“Anything great in this world has come from neurotics” – Marcel Proust
Franz Xaver Messerschmidt made his Character Heads in the 1700s. The artist, so the story goes, suffered from hallucinations and paranoia. To create his sculptures, Messerschmidt would look in the mirror, pinch his body, grimace and gurn. These busts, reminiscent of hyperreal 4D ultrasounds and death masks, would protect him from evil spirits who tortured him.
In all he made 69 heads. He sold none.
Messerschmidt grew up in the household of his Munich based Uncle, Johann Straub, who was also a sculptor and who became the young Messerschmidt’s first master and artistic mentor. In 1755 he graduated from the Academy of Fine Arts in Vienna and like any young artist of the time sought out patronage from the high and mighty of his times. He worked at the imperial arms collection and created representations of the then imperial couple as well as religious works.
At 18 he was at the Academy of Fine Arts in Vienna, where he caught the eye of its director, Martin van Meytens, who was also official painter to the Habsburg court. Thanks to van Meytens’s advocacy, the brilliant young sculptor soon had commissions for imperial portraits, including two of the Empress Maria Theresa.

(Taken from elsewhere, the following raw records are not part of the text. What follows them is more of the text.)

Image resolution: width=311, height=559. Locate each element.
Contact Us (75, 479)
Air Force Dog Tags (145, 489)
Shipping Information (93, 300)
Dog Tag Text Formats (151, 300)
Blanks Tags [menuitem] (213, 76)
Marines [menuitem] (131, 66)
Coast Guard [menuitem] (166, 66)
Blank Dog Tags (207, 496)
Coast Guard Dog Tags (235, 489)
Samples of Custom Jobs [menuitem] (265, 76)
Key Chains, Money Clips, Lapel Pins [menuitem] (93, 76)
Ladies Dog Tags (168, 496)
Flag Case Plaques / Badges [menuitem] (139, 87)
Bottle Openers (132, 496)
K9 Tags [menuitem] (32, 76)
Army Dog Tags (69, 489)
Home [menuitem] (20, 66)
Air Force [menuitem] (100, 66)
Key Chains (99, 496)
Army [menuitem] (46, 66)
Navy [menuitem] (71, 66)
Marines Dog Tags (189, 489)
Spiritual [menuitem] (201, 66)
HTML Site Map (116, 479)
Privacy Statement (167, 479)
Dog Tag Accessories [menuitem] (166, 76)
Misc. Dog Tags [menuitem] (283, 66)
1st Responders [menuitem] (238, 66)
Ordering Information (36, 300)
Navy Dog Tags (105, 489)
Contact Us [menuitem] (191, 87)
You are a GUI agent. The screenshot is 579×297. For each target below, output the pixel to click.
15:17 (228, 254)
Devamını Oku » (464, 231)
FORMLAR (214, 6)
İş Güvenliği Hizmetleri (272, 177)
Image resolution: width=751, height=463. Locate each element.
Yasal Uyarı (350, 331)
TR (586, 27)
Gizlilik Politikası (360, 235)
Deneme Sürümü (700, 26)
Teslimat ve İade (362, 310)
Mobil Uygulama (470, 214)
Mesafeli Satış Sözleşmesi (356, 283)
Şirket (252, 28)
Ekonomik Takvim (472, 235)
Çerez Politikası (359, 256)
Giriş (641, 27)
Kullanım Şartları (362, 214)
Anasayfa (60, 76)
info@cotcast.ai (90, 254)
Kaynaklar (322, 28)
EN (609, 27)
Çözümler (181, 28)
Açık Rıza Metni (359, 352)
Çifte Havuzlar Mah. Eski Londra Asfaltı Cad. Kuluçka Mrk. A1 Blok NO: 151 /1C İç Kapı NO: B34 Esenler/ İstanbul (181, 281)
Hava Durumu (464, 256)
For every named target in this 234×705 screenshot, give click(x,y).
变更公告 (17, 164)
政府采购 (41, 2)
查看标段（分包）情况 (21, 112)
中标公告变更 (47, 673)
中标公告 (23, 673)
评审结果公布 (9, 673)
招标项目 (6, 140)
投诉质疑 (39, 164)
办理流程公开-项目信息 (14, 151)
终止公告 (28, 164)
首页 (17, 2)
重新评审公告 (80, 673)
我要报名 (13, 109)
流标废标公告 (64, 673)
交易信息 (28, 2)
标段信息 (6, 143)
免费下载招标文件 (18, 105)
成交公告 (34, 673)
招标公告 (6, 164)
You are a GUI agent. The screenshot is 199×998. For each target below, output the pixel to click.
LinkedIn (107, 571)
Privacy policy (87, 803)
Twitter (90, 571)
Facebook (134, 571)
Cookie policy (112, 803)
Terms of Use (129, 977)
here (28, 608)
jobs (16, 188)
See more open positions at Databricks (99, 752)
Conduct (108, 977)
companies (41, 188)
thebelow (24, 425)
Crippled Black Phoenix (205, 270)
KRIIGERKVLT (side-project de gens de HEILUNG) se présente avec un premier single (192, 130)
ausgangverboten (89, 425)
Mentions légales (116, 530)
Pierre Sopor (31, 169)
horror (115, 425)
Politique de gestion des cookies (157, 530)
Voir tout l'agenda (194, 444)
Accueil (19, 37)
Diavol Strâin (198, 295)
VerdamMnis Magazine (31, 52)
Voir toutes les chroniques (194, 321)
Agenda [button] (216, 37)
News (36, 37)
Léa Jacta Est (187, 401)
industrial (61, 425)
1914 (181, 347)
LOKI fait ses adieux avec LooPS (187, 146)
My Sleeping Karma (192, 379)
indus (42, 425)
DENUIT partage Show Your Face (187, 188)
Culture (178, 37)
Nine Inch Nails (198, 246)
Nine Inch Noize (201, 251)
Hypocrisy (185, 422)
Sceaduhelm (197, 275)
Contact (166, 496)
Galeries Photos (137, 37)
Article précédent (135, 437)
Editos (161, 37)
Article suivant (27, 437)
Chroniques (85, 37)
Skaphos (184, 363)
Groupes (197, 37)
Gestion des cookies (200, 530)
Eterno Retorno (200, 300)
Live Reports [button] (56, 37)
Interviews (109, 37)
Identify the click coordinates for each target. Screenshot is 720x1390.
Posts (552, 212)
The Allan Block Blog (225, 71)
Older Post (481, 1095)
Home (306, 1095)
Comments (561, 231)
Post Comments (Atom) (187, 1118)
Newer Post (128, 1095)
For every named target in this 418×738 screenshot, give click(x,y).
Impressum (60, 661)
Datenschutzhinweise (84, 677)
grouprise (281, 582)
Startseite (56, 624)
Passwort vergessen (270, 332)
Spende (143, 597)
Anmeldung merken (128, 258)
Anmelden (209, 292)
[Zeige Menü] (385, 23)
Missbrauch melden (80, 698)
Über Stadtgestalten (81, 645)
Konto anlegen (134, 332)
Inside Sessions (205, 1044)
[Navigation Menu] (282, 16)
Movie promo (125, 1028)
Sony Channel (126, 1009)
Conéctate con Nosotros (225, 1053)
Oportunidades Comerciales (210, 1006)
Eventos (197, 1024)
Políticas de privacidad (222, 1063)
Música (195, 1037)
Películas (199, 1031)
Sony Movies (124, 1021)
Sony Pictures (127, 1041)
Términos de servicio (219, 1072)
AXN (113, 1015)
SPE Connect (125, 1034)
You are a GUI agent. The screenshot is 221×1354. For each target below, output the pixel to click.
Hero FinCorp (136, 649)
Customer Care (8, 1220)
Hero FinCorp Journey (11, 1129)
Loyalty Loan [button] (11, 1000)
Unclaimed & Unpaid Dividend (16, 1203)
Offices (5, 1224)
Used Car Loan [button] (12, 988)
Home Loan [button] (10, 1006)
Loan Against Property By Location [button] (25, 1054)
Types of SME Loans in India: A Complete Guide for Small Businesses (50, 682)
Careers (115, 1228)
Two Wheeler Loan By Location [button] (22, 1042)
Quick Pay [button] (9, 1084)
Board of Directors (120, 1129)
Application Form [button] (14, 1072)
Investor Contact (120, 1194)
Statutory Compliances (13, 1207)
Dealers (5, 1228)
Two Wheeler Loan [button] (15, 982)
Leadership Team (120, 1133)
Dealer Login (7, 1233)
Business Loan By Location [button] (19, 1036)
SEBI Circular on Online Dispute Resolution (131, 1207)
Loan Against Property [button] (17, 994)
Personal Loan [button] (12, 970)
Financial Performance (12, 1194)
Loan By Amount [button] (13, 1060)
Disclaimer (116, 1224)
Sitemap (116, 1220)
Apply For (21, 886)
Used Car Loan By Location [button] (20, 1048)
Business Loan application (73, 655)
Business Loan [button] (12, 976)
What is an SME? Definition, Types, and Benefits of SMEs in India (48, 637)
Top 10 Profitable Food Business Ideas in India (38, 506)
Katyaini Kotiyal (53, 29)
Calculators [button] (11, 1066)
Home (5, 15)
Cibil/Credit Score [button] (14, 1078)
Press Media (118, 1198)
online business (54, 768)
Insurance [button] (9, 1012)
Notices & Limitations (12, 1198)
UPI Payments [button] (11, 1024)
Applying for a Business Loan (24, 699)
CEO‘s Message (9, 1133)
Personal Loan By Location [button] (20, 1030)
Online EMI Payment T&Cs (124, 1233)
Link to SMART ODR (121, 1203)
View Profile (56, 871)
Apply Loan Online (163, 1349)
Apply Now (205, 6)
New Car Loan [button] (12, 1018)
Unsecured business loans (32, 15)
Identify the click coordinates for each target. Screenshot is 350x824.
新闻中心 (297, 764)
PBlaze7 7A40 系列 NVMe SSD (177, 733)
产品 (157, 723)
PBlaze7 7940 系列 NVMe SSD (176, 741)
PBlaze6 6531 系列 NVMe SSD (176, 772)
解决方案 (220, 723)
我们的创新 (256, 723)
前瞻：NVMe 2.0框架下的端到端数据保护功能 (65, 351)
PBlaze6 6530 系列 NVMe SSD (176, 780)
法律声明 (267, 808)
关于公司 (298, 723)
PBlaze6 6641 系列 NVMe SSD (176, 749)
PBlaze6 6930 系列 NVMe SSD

Wanting further experience, he traveled to Rome to immerse himself in antiquities, paying particular attention to Roman Republican portraiture. After this, like most enterprising Enlightenment artists, he shifted his style from a Baroque-Rococo mélange to Neo-Classicism…
Messerschmidt was hired to teach at the academy, with the understanding that he would inherit the position of professor of sculpture once a senior colleague had retired. A bright future seemed assured.
Then everything went awry, as damaging rumors circulated that he was mentally unbalanced… Commissions dried up. When the academy professorship became available, it went to someone else. In anger he rejected the compensatory offering of a pension and left Vienna for good.
After some wandering he ended up not far from Vienna in 1777 in the city now called Bratislava, where he crashed with a younger brother, then found a home and studio of his own. In Vienna he had already begun producing his slightly larger-than-life and entirely self-commissioned “character heads.”